Just as before, the list of services that could be affected by this latest hole, is astounding. Most importantly, anything that relies on Server Message Block (SMB) including the Common Internet File System (CIFS), any kind of file or print sharing, remote group policy enforcement, the print spooler, the indexing service, and network logon -- all of these are among the items impacted by a potential hijacking of the Server service. Essentially, anything that need sharing or to be shared goes through the SMB protocol, which is managed by the Server service.

Exactly how an exploit would manage to gain control of the SMB protocol in this instance has not been revealed, for obvious reasons. Microsoft's vague description essentially says that a maliciously crafted remote procedure call from a source that is authenticated as the Server service (it has to be authenticated first) can trigger a situation where arbitrary code can then be executed without authentication.

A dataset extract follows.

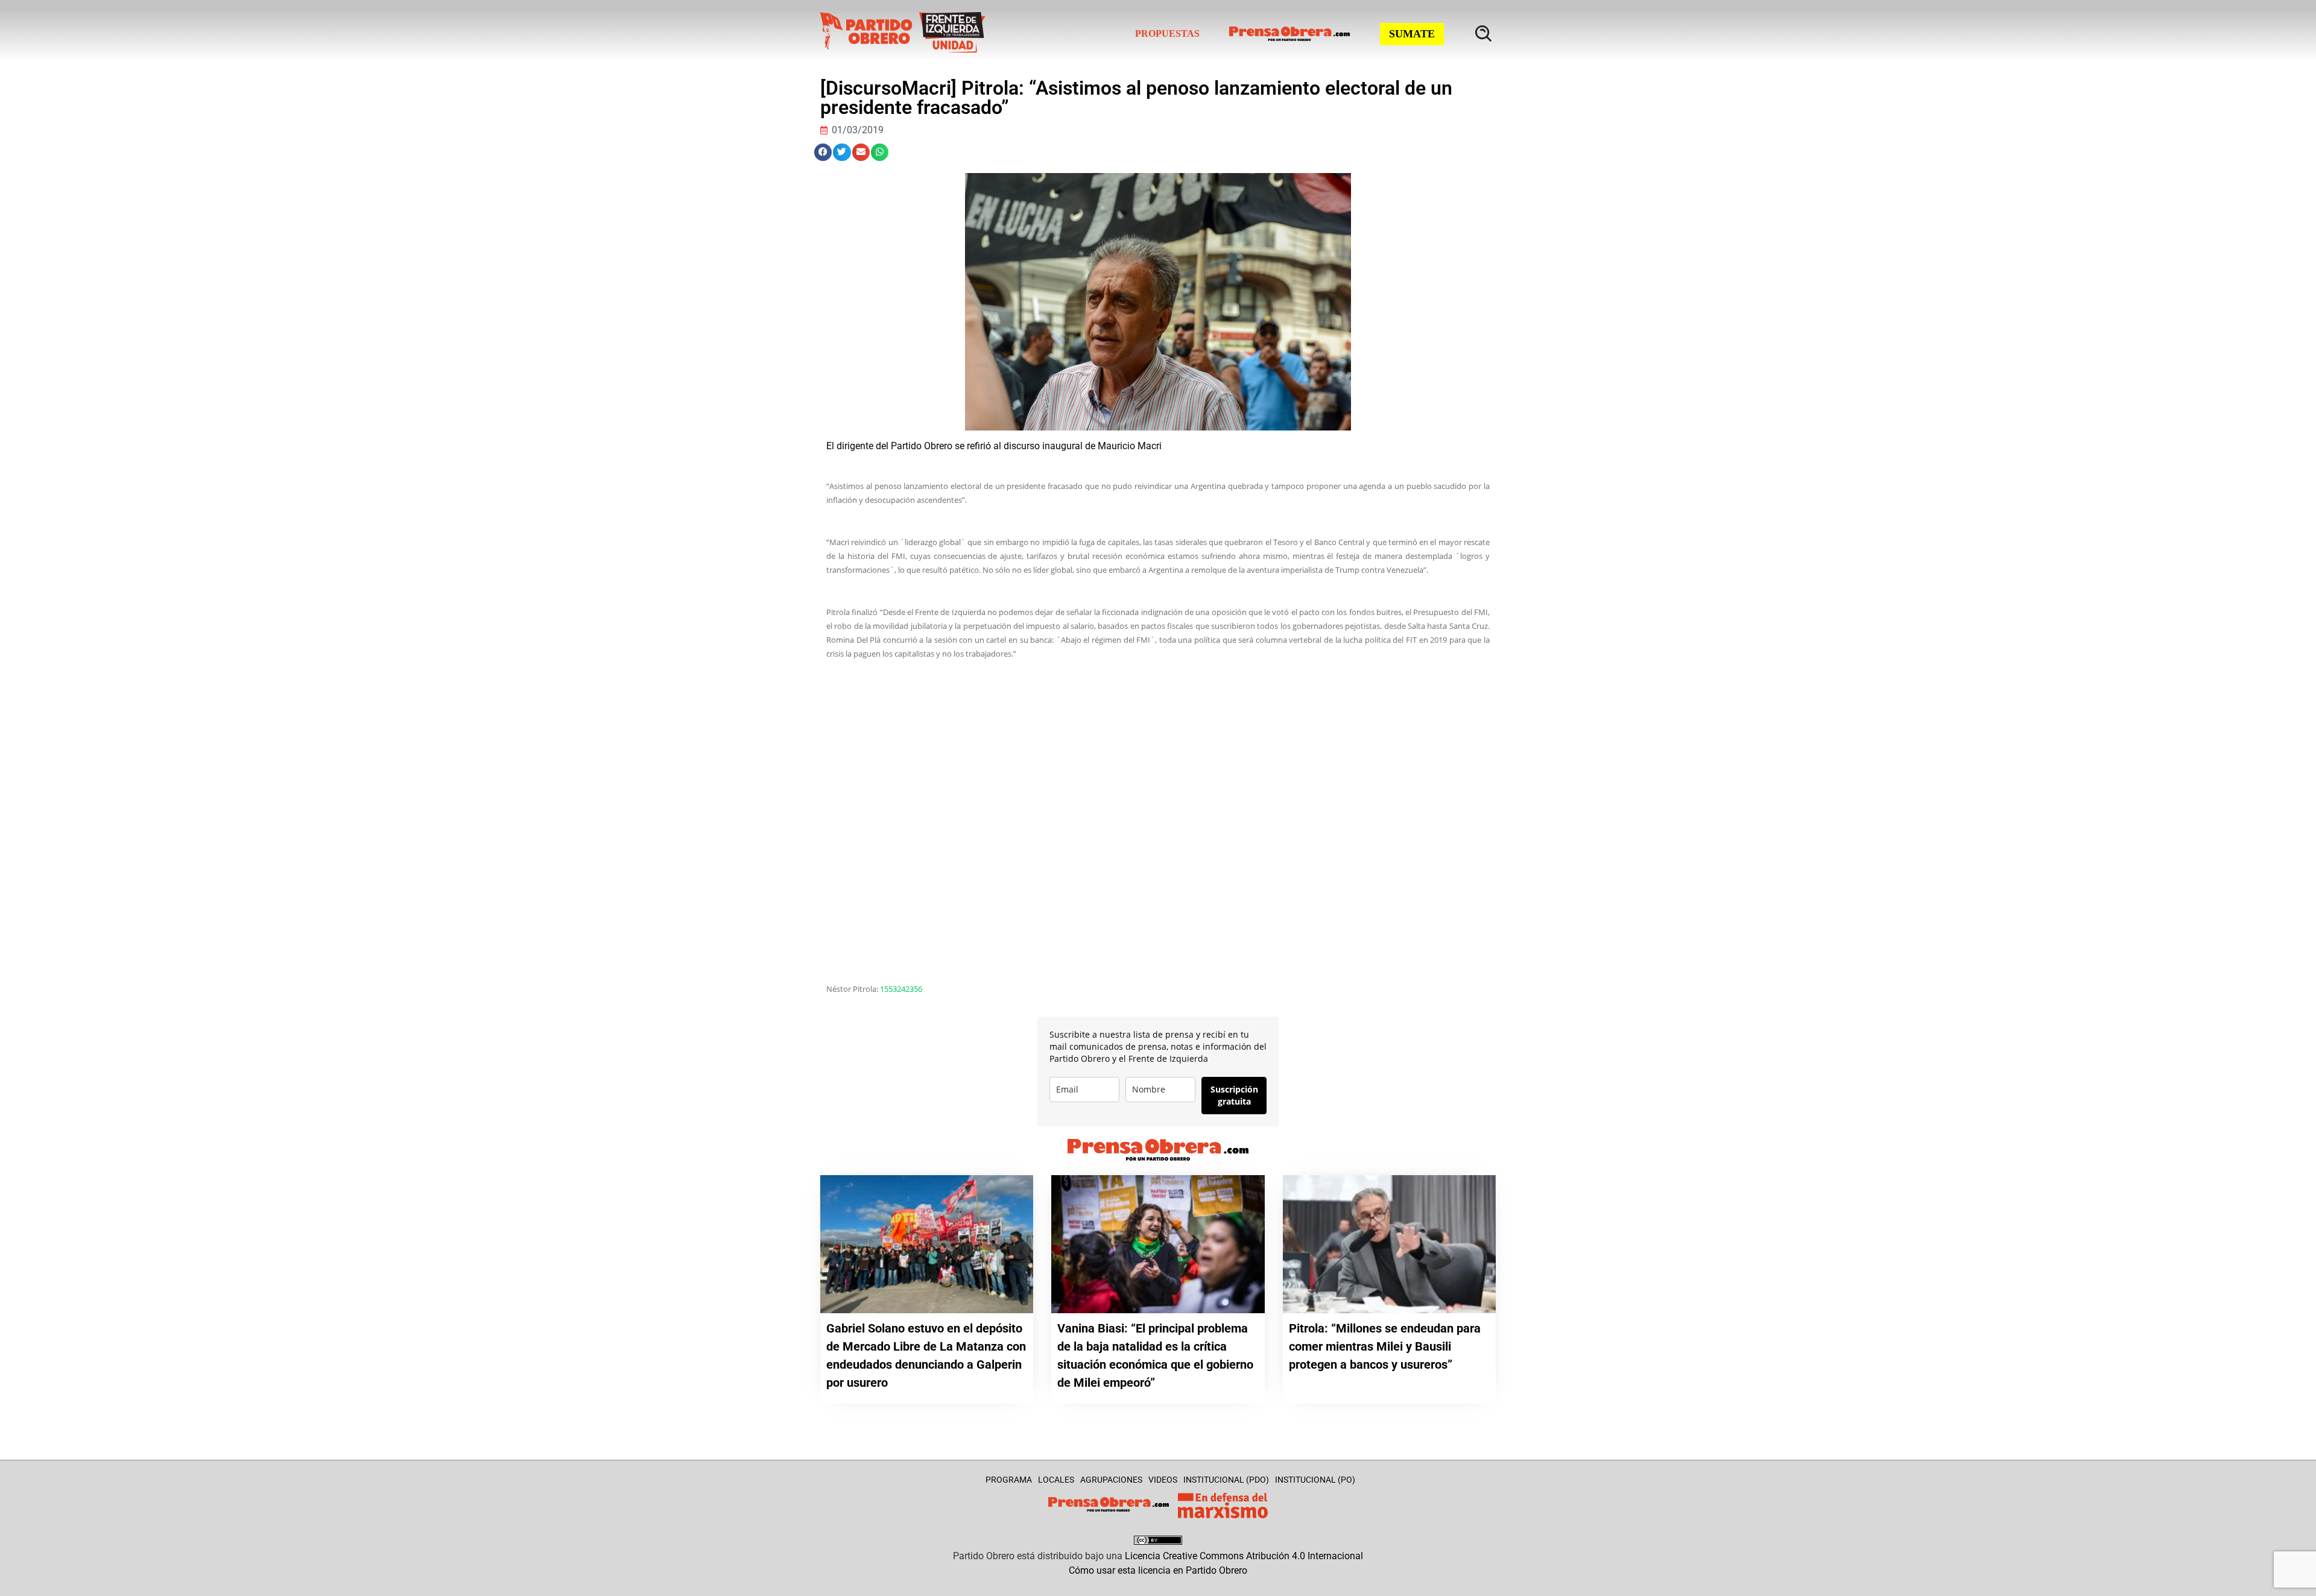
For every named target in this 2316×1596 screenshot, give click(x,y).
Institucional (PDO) (1226, 1479)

In lieu of applying the patch, Microsoft's suggested list of workarounds is not pretty. For instance, for Vista users, the company advised that the Windows Firewall is a very handy tool for turning off visibility of one's computer -- effectively removing it from even a local network. For admins, Microsoft details how they can write filtering rules that effectively eliminate any traffic from services that have been authenticated as the Server service.

A check of the UID of that service -- the key used to authenticate it -- reveals a long history of not just exploits, but attempts at exploits. In 2006, it was learned that when a component places a remote procedure call using the authenticated Server service interface, the stub that's returned -- in COM-speak, the handle of what's being requested -- contains way too much data. Included to that data was an open pointer to the heap, that remote components should not have.

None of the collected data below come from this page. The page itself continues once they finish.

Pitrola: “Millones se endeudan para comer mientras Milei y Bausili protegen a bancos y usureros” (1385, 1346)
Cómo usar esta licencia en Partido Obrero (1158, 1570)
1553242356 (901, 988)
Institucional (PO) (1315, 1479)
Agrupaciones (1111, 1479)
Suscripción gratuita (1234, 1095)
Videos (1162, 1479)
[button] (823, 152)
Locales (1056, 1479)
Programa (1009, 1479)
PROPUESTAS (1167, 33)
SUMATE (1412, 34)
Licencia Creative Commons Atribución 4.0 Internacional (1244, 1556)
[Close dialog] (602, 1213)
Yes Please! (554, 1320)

In early Microsoft security models, the way COM traffic was passed was by authenticating the interface through which it was passed, under the theory that it wouldn't be using the interface unless it had permission to do so. In the Component Object Model, an "interface" is more like a logical template through which data is passed; anything read through the interface takes the form specified by the template, which is pointed to in the System Registry. So in short, the presumption was if a component could use an interface, it was probably because it should.

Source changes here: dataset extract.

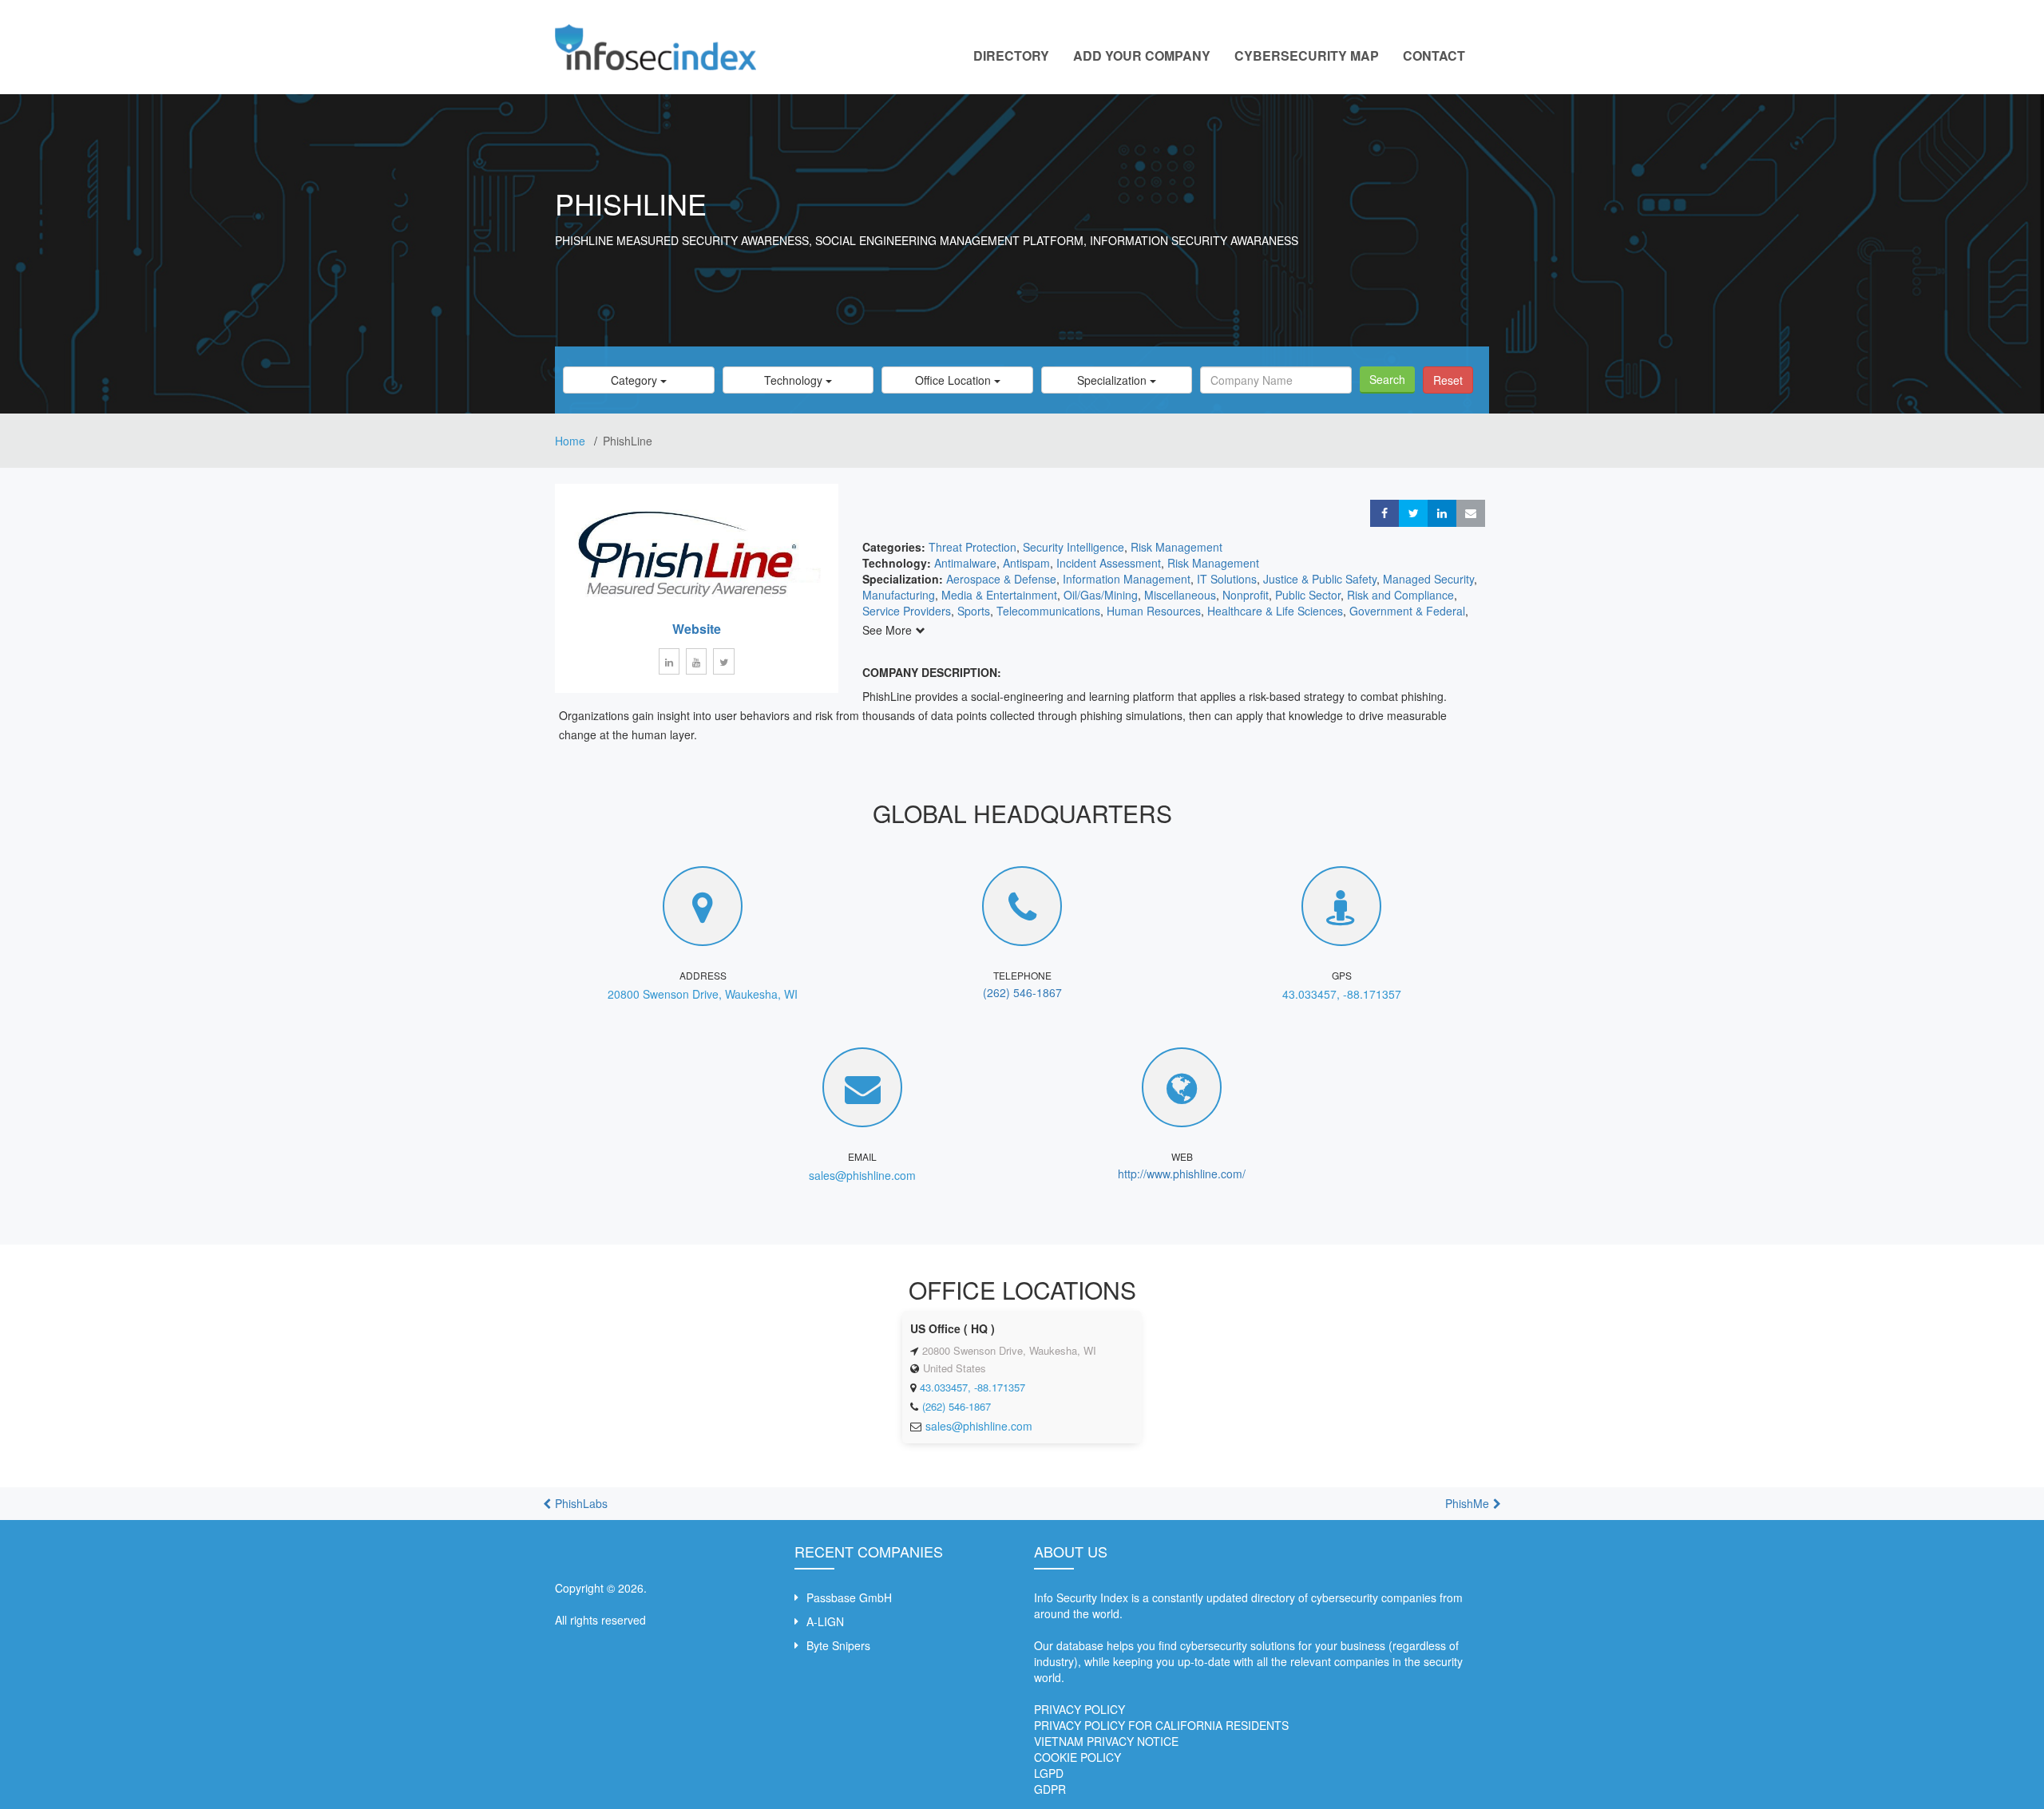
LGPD (1049, 1773)
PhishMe (1467, 1503)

That security model has long since been deprecated; but in the interim, Microsoft has found itself struggling to overcome the security assumptions created by the old COM way of "remoting." If today's exploit is similar, a private security researcher (thus far uncredited) may have discovered yet another way to use the unnecessary bounty of information a stub can return when an RPC is placed using SMB protocol.

There does not appear to be evidence that a working exploit is active and in the wild at this time, though based on what evidence BetaNews did turn up today, one could be close.